_Zu erledigende Aufgabe:_
Ändern Sie die folgenden Zeilen, indem Sie überall "Where should I click to:" durch "Which point should I click to:" ersetzen. Geben Sie alle Zeilen sonst unverändert wieder.

_Bereitgestellte Daten:_
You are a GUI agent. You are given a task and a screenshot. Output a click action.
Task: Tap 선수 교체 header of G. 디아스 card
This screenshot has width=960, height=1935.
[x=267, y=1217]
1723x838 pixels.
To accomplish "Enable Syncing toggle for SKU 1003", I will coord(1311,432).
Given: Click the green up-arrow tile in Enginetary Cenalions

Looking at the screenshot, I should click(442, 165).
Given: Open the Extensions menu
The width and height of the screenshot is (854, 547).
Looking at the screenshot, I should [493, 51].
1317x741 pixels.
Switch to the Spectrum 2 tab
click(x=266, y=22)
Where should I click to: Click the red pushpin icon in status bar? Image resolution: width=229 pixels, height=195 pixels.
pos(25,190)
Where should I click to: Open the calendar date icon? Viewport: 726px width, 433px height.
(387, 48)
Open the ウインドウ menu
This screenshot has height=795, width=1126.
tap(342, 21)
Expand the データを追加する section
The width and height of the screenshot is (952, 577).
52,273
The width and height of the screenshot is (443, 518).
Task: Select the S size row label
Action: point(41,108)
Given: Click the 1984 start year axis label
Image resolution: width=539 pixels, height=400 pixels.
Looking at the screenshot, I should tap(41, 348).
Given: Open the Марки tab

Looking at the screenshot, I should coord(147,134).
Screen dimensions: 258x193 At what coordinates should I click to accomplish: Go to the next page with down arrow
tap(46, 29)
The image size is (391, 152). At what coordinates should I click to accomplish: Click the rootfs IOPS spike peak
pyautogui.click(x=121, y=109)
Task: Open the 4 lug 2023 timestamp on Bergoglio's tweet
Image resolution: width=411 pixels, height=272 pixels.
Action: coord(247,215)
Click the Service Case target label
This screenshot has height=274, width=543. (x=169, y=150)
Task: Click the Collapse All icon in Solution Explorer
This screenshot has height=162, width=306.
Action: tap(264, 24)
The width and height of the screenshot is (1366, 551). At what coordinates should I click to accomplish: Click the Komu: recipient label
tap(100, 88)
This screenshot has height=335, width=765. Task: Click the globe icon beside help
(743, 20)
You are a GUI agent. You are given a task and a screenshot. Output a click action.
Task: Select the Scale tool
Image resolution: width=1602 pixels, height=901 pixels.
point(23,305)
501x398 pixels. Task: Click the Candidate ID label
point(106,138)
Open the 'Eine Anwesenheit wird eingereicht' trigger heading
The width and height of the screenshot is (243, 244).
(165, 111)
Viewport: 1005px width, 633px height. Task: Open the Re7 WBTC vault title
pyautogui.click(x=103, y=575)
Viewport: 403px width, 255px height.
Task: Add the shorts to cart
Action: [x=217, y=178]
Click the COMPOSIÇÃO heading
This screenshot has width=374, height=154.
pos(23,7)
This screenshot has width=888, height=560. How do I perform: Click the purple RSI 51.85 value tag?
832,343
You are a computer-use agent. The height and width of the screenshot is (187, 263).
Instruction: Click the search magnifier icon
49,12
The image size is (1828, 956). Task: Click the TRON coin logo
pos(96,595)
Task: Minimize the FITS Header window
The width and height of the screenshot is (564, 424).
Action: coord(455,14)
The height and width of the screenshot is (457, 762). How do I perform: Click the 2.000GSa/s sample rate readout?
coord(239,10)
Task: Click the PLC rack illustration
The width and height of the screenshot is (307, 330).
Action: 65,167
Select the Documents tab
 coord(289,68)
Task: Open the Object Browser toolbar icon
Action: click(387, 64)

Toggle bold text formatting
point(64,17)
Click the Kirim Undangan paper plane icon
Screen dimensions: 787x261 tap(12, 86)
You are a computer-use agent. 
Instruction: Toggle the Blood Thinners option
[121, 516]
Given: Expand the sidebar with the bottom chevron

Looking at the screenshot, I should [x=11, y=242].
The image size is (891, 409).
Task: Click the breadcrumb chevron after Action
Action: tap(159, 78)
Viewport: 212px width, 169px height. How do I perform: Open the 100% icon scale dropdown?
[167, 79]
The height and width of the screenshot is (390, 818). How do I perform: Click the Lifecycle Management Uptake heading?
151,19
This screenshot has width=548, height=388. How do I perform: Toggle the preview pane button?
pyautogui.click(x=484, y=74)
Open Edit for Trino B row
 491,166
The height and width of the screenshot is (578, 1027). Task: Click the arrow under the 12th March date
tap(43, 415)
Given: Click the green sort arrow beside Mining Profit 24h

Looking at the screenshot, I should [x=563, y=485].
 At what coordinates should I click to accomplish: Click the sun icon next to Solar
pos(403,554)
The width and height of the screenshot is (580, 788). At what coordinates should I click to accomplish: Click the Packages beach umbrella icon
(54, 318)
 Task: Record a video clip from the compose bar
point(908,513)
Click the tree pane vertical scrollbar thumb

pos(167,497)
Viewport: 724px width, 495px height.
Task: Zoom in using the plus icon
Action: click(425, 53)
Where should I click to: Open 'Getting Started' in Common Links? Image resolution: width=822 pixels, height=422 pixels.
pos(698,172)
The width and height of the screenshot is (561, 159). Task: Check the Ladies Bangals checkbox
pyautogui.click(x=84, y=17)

_Lösung der Übung:_
You are a GUI agent. You are given a task and a screenshot. Output a click action.
Task: Tap 선수 교체 header of G. 디아스 card
This screenshot has width=960, height=1935.
[x=267, y=1217]
1723x838 pixels.
To accomplish "Enable Syncing toggle for SKU 1003", I will coord(1311,432).
Given: Click the green up-arrow tile in Enginetary Cenalions

Looking at the screenshot, I should click(442, 165).
Given: Open the Extensions menu
The width and height of the screenshot is (854, 547).
Looking at the screenshot, I should [493, 51].
1317x741 pixels.
Switch to the Spectrum 2 tab
click(x=266, y=22)
Which point should I click to: Click the red pushpin icon in status bar? Image resolution: width=229 pixels, height=195 pixels.
pos(25,190)
Which point should I click to: Open the calendar date icon? Viewport: 726px width, 433px height.
(387, 48)
Open the ウインドウ menu
This screenshot has height=795, width=1126.
tap(342, 21)
Expand the データを追加する section
The width and height of the screenshot is (952, 577).
52,273
The width and height of the screenshot is (443, 518).
Task: Select the S size row label
Action: point(41,108)
Given: Click the 1984 start year axis label
Image resolution: width=539 pixels, height=400 pixels.
Looking at the screenshot, I should tap(41, 348).
Given: Open the Марки tab

Looking at the screenshot, I should coord(147,134).
Screen dimensions: 258x193 At what coordinates should I click to accomplish: Go to the next page with down arrow
tap(46, 29)
The image size is (391, 152). At what coordinates should I click to accomplish: Click the rootfs IOPS spike peak
pyautogui.click(x=121, y=109)
Task: Open the 4 lug 2023 timestamp on Bergoglio's tweet
Image resolution: width=411 pixels, height=272 pixels.
Action: coord(247,215)
Click the Service Case target label
This screenshot has height=274, width=543. (x=169, y=150)
Task: Click the Collapse All icon in Solution Explorer
This screenshot has height=162, width=306.
Action: tap(264, 24)
The width and height of the screenshot is (1366, 551). At what coordinates should I click to accomplish: Click the Komu: recipient label
tap(100, 88)
This screenshot has height=335, width=765. Task: Click the globe icon beside help
(743, 20)
You are a GUI agent. You are given a task and a screenshot. Output a click action.
Task: Select the Scale tool
Image resolution: width=1602 pixels, height=901 pixels.
point(23,305)
501x398 pixels. Task: Click the Candidate ID label
point(106,138)
Open the 'Eine Anwesenheit wird eingereicht' trigger heading
The width and height of the screenshot is (243, 244).
(165, 111)
Viewport: 1005px width, 633px height. Task: Open the Re7 WBTC vault title
pyautogui.click(x=103, y=575)
Viewport: 403px width, 255px height.
Task: Add the shorts to cart
Action: [x=217, y=178]
Click the COMPOSIÇÃO heading
This screenshot has width=374, height=154.
pos(23,7)
This screenshot has width=888, height=560. How do I perform: Click the purple RSI 51.85 value tag?
832,343
You are a computer-use agent. The height and width of the screenshot is (187, 263).
Instruction: Click the search magnifier icon
49,12
The image size is (1828, 956). Task: Click the TRON coin logo
pos(96,595)
Task: Minimize the FITS Header window
The width and height of the screenshot is (564, 424).
Action: coord(455,14)
The height and width of the screenshot is (457, 762). How do I perform: Click the 2.000GSa/s sample rate readout?
coord(239,10)
Task: Click the PLC rack illustration
The width and height of the screenshot is (307, 330).
Action: 65,167
Select the Documents tab
 coord(289,68)
Task: Open the Object Browser toolbar icon
Action: click(387, 64)

Toggle bold text formatting
point(64,17)
Click the Kirim Undangan paper plane icon
Screen dimensions: 787x261 tap(12, 86)
You are a computer-use agent. 
Instruction: Toggle the Blood Thinners option
[121, 516]
Given: Expand the sidebar with the bottom chevron

Looking at the screenshot, I should [x=11, y=242].
The image size is (891, 409).
Task: Click the breadcrumb chevron after Action
Action: tap(159, 78)
Viewport: 212px width, 169px height. How do I perform: Open the 100% icon scale dropdown?
[167, 79]
The height and width of the screenshot is (390, 818). How do I perform: Click the Lifecycle Management Uptake heading?
151,19
This screenshot has width=548, height=388. How do I perform: Toggle the preview pane button?
pyautogui.click(x=484, y=74)
Open Edit for Trino B row
 491,166
The height and width of the screenshot is (578, 1027). Task: Click the arrow under the 12th March date
tap(43, 415)
Given: Click the green sort arrow beside Mining Profit 24h

Looking at the screenshot, I should [x=563, y=485].
 At what coordinates should I click to accomplish: Click the sun icon next to Solar
pos(403,554)
The width and height of the screenshot is (580, 788). At what coordinates should I click to accomplish: Click the Packages beach umbrella icon
(54, 318)
 Task: Record a video clip from the compose bar
point(908,513)
Click the tree pane vertical scrollbar thumb

pos(167,497)
Viewport: 724px width, 495px height.
Task: Zoom in using the plus icon
Action: click(425, 53)
Which point should I click to: Open 'Getting Started' in Common Links? Image resolution: width=822 pixels, height=422 pixels.
pos(698,172)
The width and height of the screenshot is (561, 159). Task: Check the Ladies Bangals checkbox
pyautogui.click(x=84, y=17)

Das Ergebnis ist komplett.